BEGIN Data for analysis
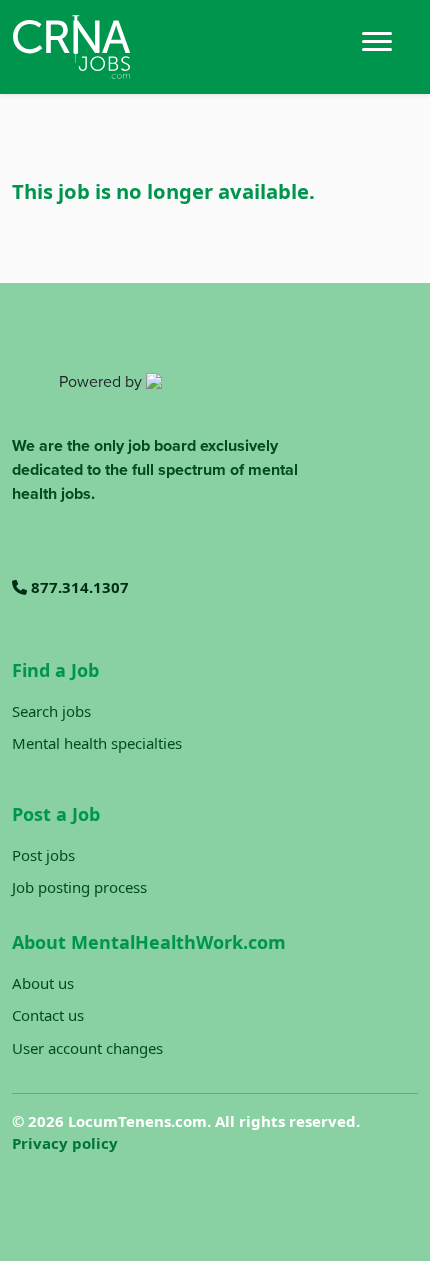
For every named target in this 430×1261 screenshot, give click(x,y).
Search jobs (51, 711)
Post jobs (43, 855)
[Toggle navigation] (377, 40)
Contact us (48, 1015)
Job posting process (79, 887)
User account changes (87, 1048)
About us (43, 983)
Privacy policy (65, 1143)
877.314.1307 (78, 587)
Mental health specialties (97, 743)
END Data for analysis
Work task: Write the listing out exactly, apart from its pictures.

Response area:
For every named target in this 430×1261 screenshot, give click(x,y).
Search jobs (51, 711)
Post jobs (43, 855)
[Toggle navigation] (377, 40)
Contact us (48, 1015)
Job posting process (79, 887)
User account changes (87, 1048)
About us (43, 983)
Privacy policy (65, 1143)
877.314.1307 (78, 587)
Mental health specialties (97, 743)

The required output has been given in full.